(Saved entries)
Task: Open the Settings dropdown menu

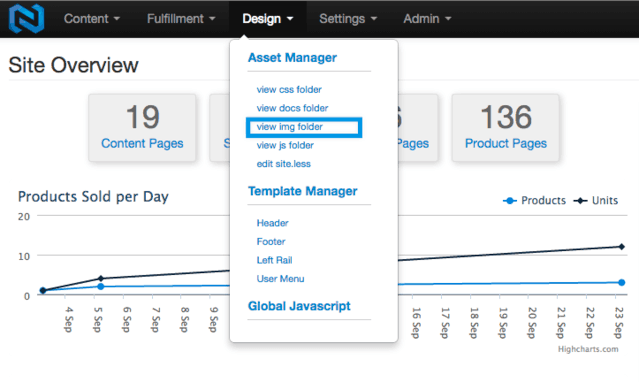Action: coord(348,19)
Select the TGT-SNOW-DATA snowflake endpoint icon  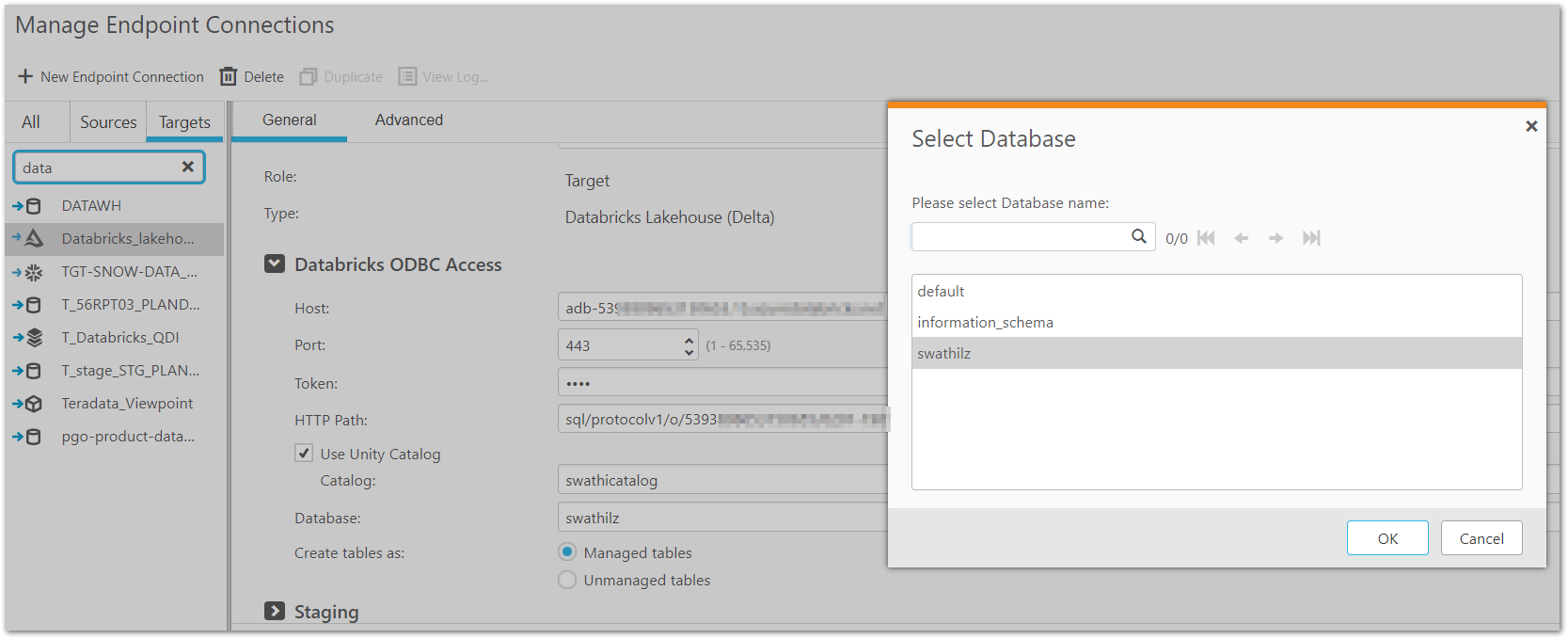click(x=33, y=272)
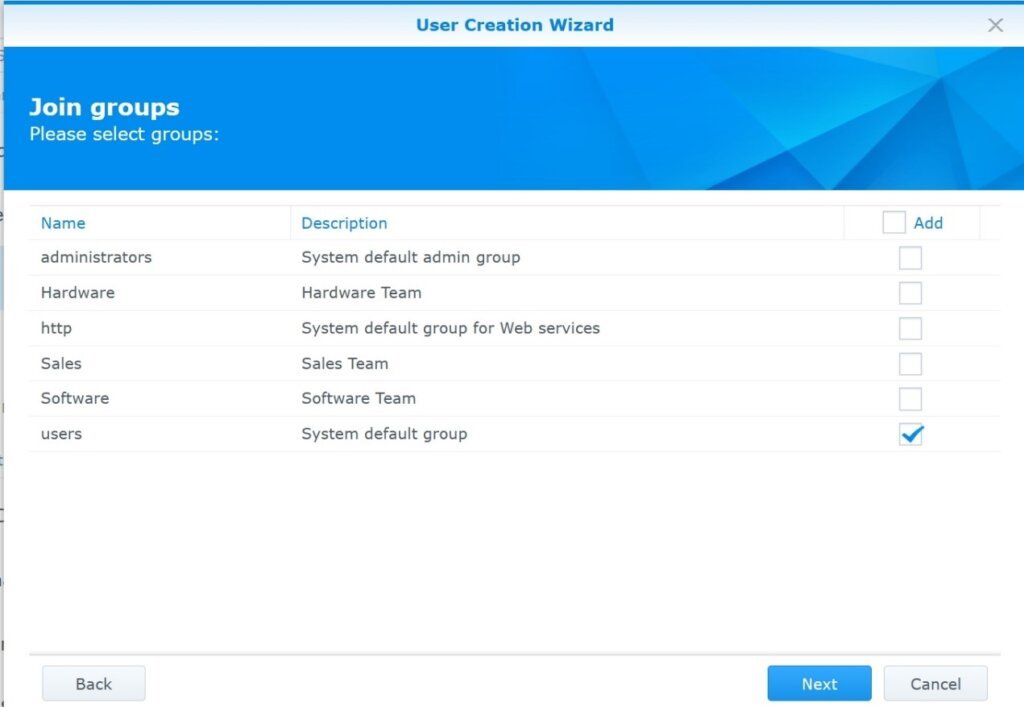Viewport: 1024px width, 707px height.
Task: Go to previous step with Back
Action: pyautogui.click(x=94, y=684)
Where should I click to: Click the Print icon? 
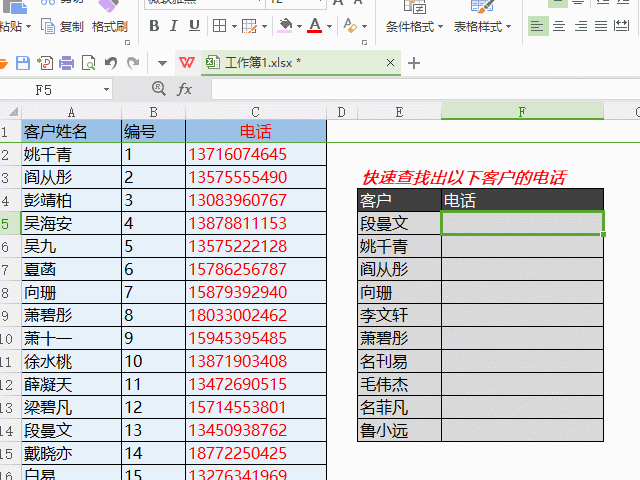(67, 63)
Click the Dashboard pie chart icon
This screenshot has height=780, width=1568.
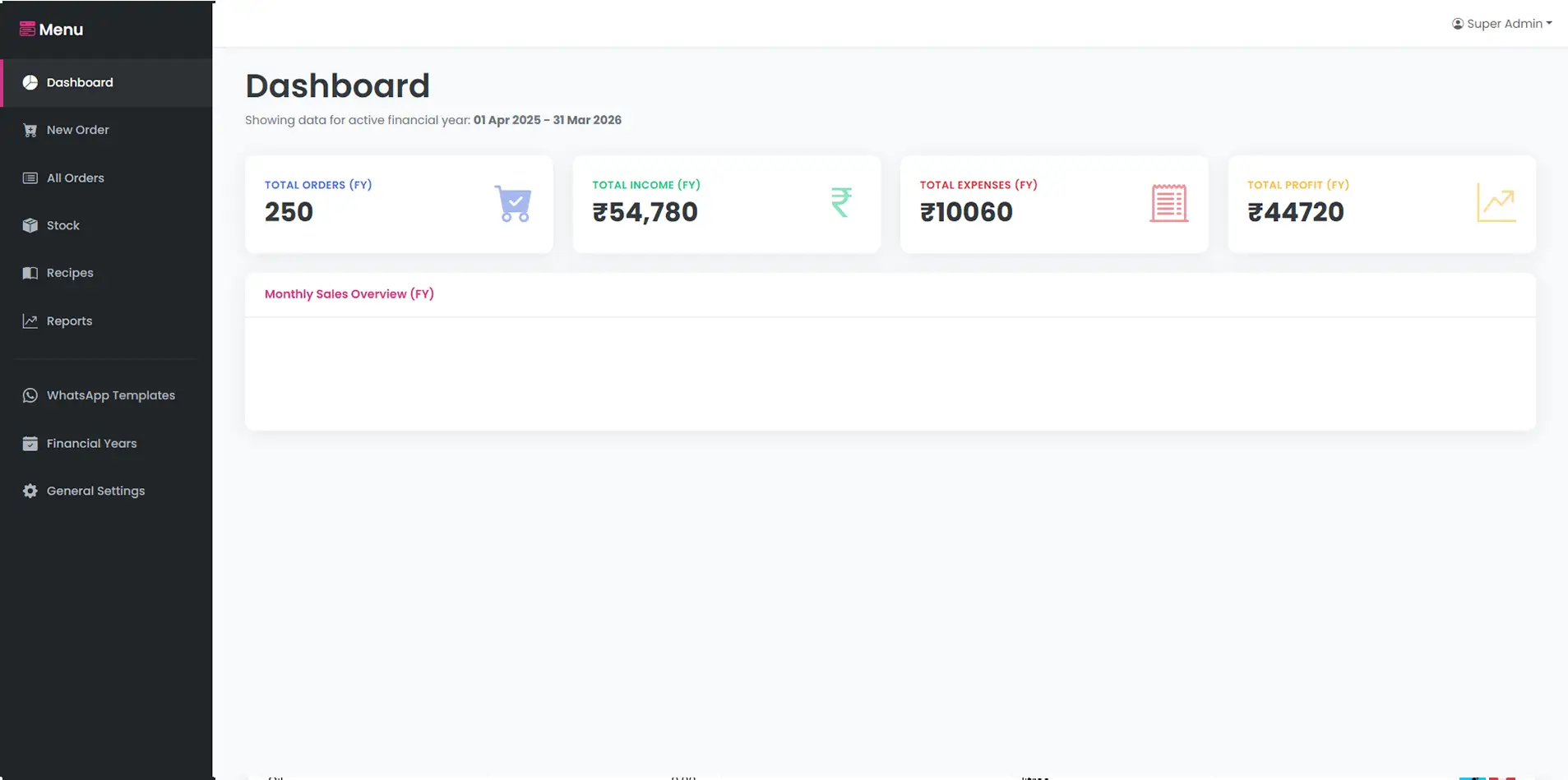(x=30, y=82)
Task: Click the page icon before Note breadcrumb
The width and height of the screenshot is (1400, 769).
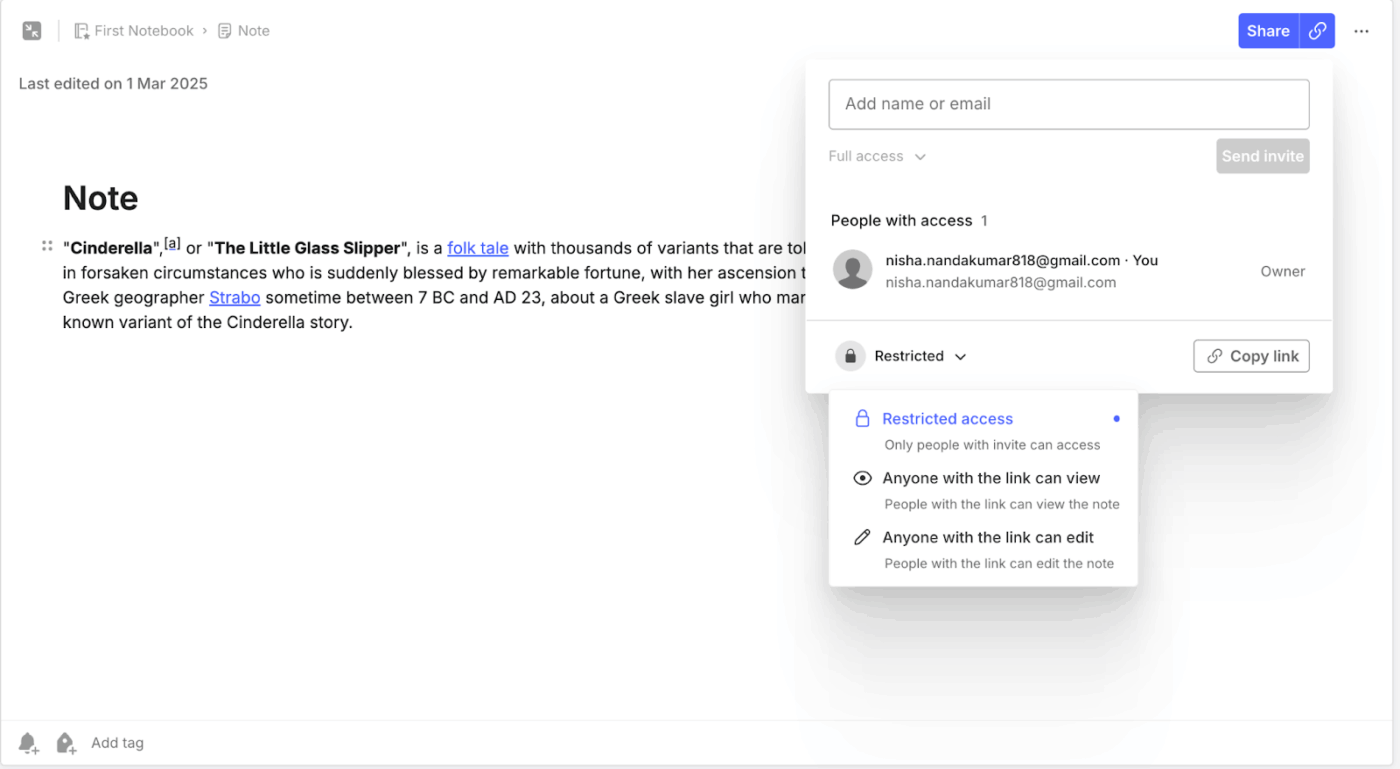Action: [x=225, y=30]
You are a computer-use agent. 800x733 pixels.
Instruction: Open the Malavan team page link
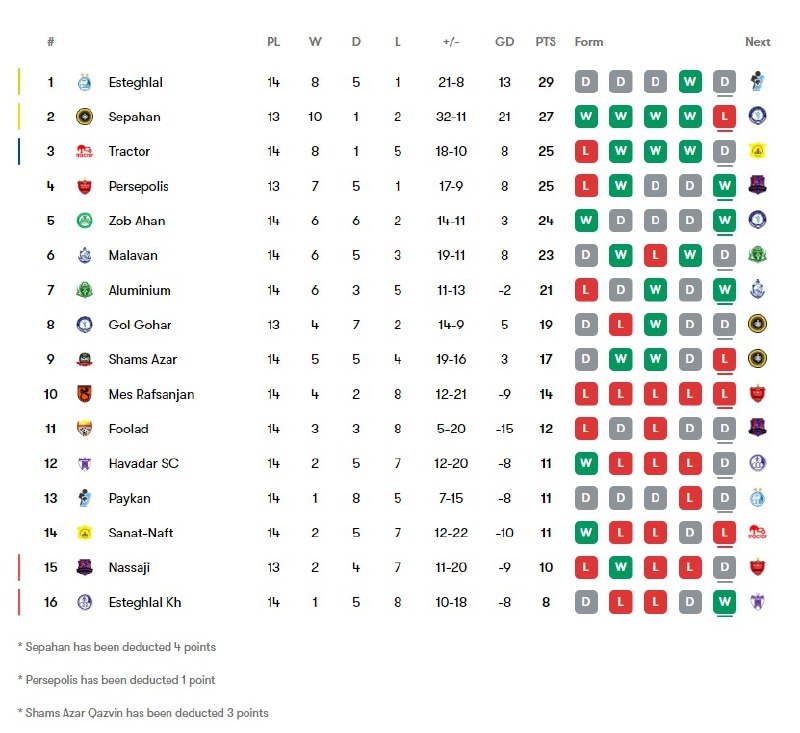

Task statement: Rewrite the lines of the entries above as a Markdown table with the columns Row and Line, from the line with "Click the Dashboard pie chart icon" up to and including the last line of the entries. Leave out blank lines and pictures.

Solution to the exercise:
| Row | Line |
|---|---|
| 1 | Click the Dashboard pie chart icon |
| 2 | This screenshot has height=780, width=1568. |
| 3 | (x=30, y=82) |
| 4 | Task: Click the page icon before Note breadcrumb |
| 5 | The width and height of the screenshot is (1400, 769). |
| 6 | Action: [x=225, y=30] |
| 7 | You are a computer-use agent. 800x733 pixels. |
| 8 | Instruction: Open the Malavan team page link |